Mark Mayo, executive director, ASC Association of Illinois, said, "Cleanup was not as simple as mopping." As the situation created a start to a mold condition, cleanup required fungicide, air drying, and removal and replacement of a lower portion of drywall and insulation between some walls, as water had seeped up drywall, Mayo says. None of the damage reached the ORs.

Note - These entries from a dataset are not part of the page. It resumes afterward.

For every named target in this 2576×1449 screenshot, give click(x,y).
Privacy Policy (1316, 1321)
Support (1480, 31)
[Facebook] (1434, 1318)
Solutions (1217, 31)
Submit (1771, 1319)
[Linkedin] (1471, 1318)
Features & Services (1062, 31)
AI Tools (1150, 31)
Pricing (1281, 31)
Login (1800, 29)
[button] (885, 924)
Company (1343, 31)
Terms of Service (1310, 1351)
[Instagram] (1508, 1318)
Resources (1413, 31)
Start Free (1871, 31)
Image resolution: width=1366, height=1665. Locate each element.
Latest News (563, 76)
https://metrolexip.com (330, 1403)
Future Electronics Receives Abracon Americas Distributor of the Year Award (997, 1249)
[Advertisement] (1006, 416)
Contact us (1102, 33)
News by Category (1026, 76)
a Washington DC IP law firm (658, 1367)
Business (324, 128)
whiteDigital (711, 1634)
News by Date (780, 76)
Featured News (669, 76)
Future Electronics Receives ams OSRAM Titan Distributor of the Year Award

When the water leak was discovered, Burns immediately went home and retrieved a shop vac to vacuum up the water. She also called a national firm that brought additional shop vacs to vacate the water. That company also used massive fans to dry the center. The center managers contacted the insurance company to report the damage. This step should be taken immediately, because the insurance company will provide instructions and start a claim, Burns says.

The managers contacted another company to handle the water remediation and mold remediation.

The center was closed for only one day (Friday). The vendors worked over the weekend, including nights, so the center could reopen Monday.